* The input:
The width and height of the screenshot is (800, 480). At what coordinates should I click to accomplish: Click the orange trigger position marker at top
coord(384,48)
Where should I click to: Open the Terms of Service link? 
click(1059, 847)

--

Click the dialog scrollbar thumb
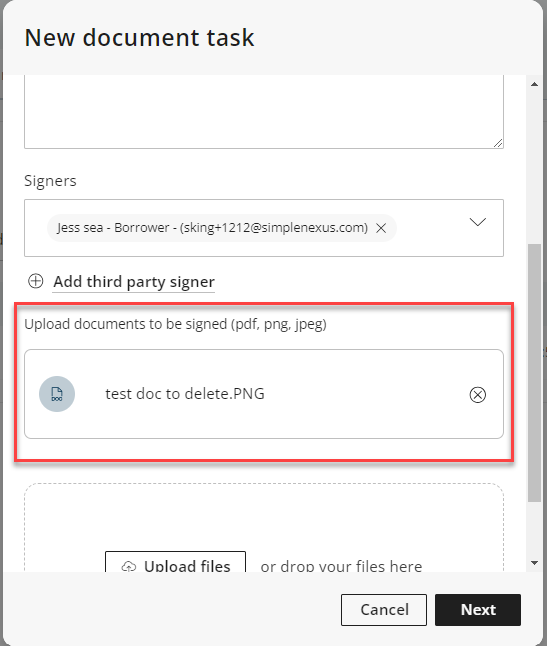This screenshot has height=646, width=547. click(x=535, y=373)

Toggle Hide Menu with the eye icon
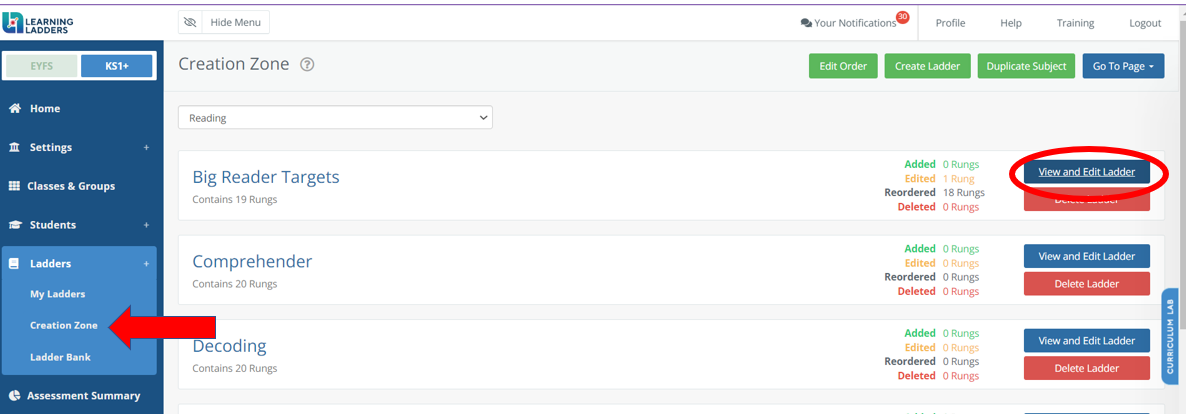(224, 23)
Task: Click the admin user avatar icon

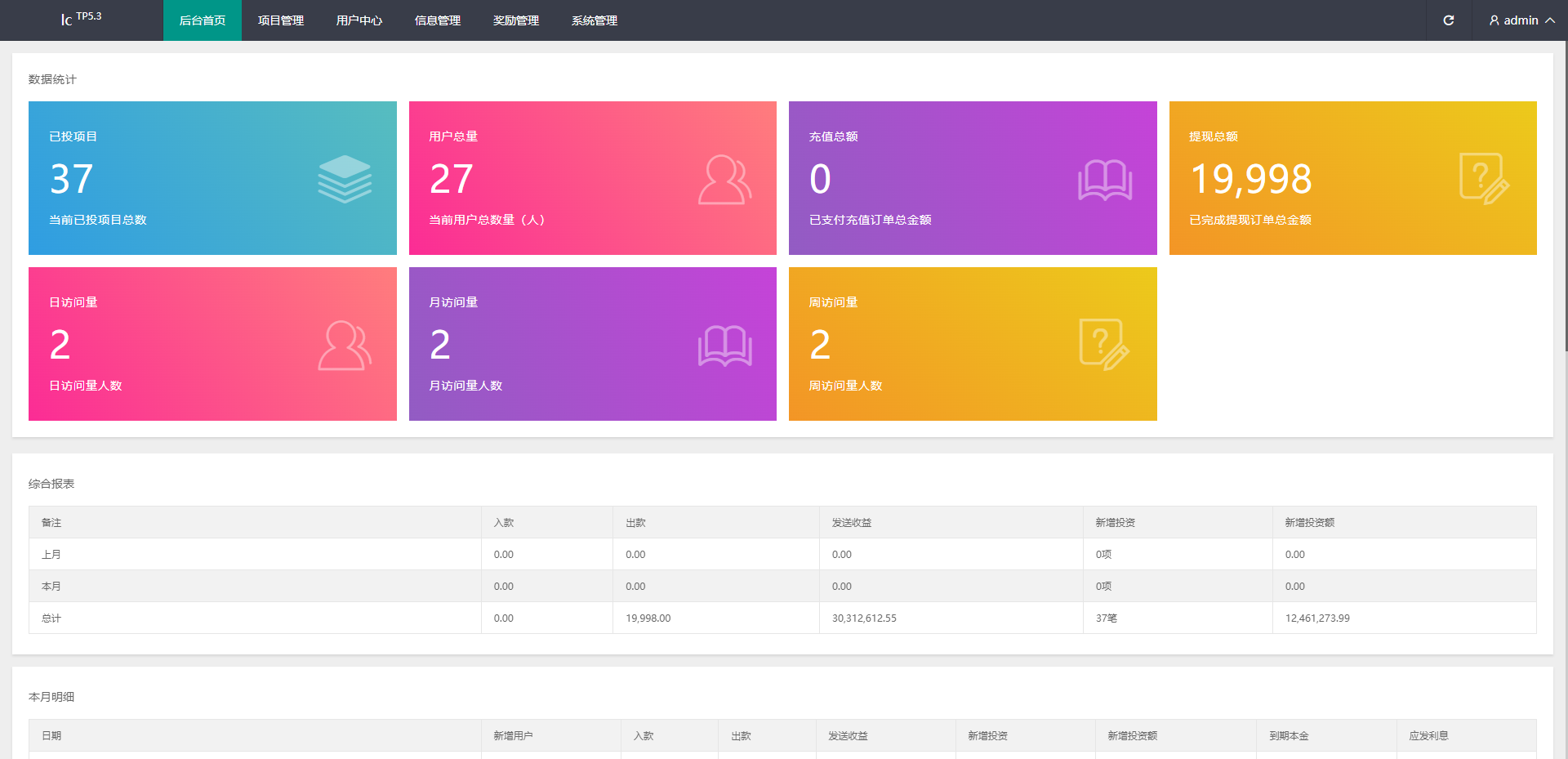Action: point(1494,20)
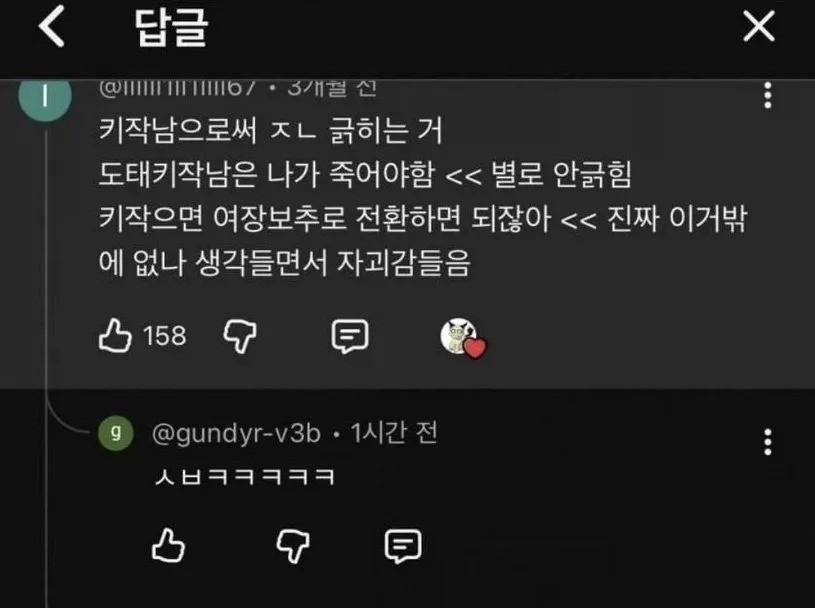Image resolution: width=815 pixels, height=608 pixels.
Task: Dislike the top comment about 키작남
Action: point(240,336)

==

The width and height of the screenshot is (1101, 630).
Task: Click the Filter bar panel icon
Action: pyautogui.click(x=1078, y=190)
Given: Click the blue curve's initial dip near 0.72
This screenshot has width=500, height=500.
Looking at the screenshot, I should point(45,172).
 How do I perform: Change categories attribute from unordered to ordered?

* Written request: Reproduce the material verbatim, starting with the line that contains "The width and height of the screenshot is (800, 480)." and going on through the line that contains "click(1059, 847)", with both of those lines included.

* Correct output:
The width and height of the screenshot is (800, 480). At what coordinates should I click to accomplish: Click the orange trigger position marker at top
coord(384,48)
Where should I click to: Open the Terms of Service link? 
click(1059, 847)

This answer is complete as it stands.